Editor's Note: (Issac Bailey has been a journalist in South Carolina for two decades and was most recently the primary columnist for The Sun News in Myrtle Beach. He was a 2014 Harvard University Nieman fellow. Follow him on Twitter: @ijbailey. The views expressed are his own.)
(CNN) Five years ago this week, we should have seen this coming: A Republican Party so blinded by anger it would do anything to oppose President Barack Obama, including embracing an open bigot during the 21st century in America.
That was the week SEAL Team 6 killed Osama bin Laden. Hundreds of people spontaneously gathered outside the White House for an impromptu pep rally to celebrate that justice had been brought to the man who took down the Twin Towers, the man who had eluded capture for a decade.
It was an achievement made possible by the decision former Secretary of Defense Robert Gates said was one of the most courageous he had ever seen a President make.
This was the moment Americans of all backgrounds had longed for. And yet, because it was Obama, not President George W. Bush, most Republicans golf clapped while the rest of the nation break-danced on bin Laden's grave. A Public Policy Polling survey of Ohio during the height of the 2012 presidential election found that only 38% of Republicans were willing to give Obama any credit -- while 15% credited Mitt Romney, who had never been President.
In contrast, when the towers fell, Bush's approval rating shot up to a record 90% as everyone, including Democrats, rallied around the man whose administration had not been able to prevent that disaster. Sometime between September 12, 2001, and the beginning of the Obama era, winning eventually became more important to the GOP than even unity against a foreign enemy.
Now, even the party's stated principles of small government, faith and other "traditional" values have taken a backseat to Trump, a man whose faith, principles and conservatism are suspect, at best. But that's not why he's an existential threat to the GOP. It is because of what his presence at the top of the ticket screams to minority voters.
There likely will be discussion on shows like "Morning Joe" and in David Brooks columns in The New York Times about how Trump defied political gravity, but that's not what minority voters will be pondering.
They will be remembering that he kicked off his campaign talking about Mexican rapists and murderers.
They'll be remembering that he wants a redo of "Operation Wetback" and that he talked openly about slaughtering Muslims with bullets smeared in pig's blood.
They would not have forgotten that he was the most high-profile birther, disrespecting Obama in a way not even Joe "You Lie" Wilson could.

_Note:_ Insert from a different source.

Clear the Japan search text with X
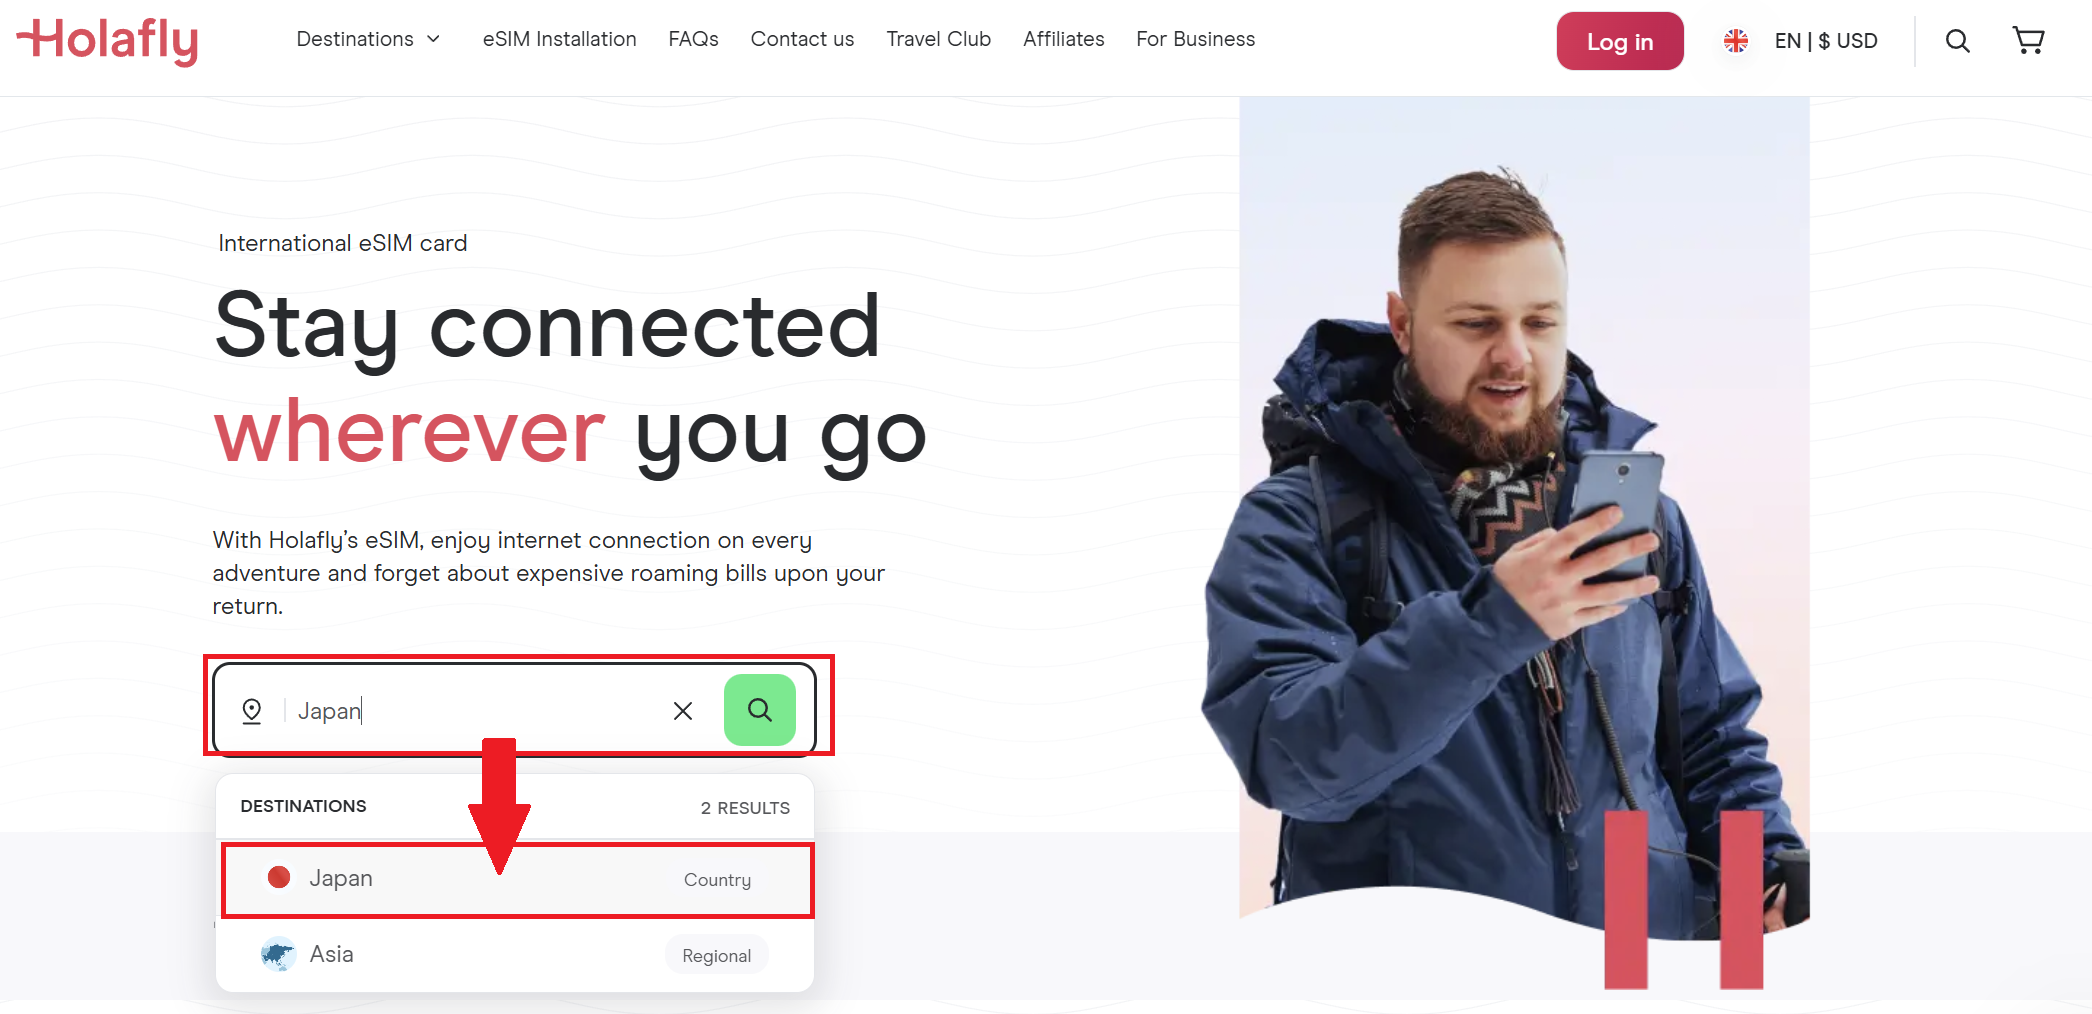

Bill O'Reilly and other conservative talk show hosts will now swear up and down that Trump is no bigot and excuse and explain away all the awful that he's said and done, while other Republicans who fall in line will pretend they've never heard Trump say anything untoward.
But minority voters will know that it is neither coincidence nor happenstance that the man who captured the GOP nomination for President is the preferred candidate of the KKK and white nationalists -- in 2016, not 1916.
There is no amount of spin to undo that reality.
The only question remains is how many Republicans will go along with Trump anyway. The truth is that the general election polling that shows Hillary Clinton ahead of Trump by double digits likely underestimates her position. Demographic shifts in this country would have given any Democratic nominee a strong advantage in the race to 270 Electoral College votes. And while Obama isn't on the ticket to energize minority voters like he did in 2008 and 2012, Trump will be.
The only thing that can derail the great debate of 2017 -- should we call Bill Clinton First Fella or First Dude? -- is a large contingent of Bernie Sanders supporters either defecting away from Clinton or staying home. In other words, Republicans can't dictate the outcome of November's election.
What Republicans will be doing this fall, whether they know it or not, is deciding if their party wants to write off the minority vote for at least another generation, if not forever.
Those who get caught up in the silly debate of "am I a racist if I support Donald Trump" will be missing the point. Throughout our history, good people, nonracists, have helped pave the way for bigots, either by ignoring their ugliness, doing too little to oppose them, or even supporting them for reasons that have little or nothing to do with race.
Chris Christie is not a racist. In fact, in 2012 he had millions of minority voters intrigued because he showed Obama respect during Superstorm Sandy, which, in a sane world, would have simply been expected, given that he was a governor desperately trying to receive federal help for the hurting residents of New Jersey.
He was criticized by Republicans for doing so. That's how far the GOP had allowed its relationships with minorities to deteriorate, not even realizing -- or caring -- that their open disgust for the nation's first black President was a proxy for how minority voters believed the party viewed them as well.
Now look at where we are. Christie, the man who four years ago earned the gratitude of millions of minority Americans by simply doing his job, is now one of the highest-profile surrogates for an open bigot who happens to also be the presumptive GOP nominee.
Throughout the Obama era, conservative pundits and top Republican officials missed the role race continued to play in this country, whether it was the racial angst within their ranks that could be easily cultivated by a willing demagogue, or the determination of minorities to not allow racial progress to be rolled back without a massive fight.
If they do that for another six months, it won't be Trump who would have destroyed the party of Lincoln. They would only have themselves to blame.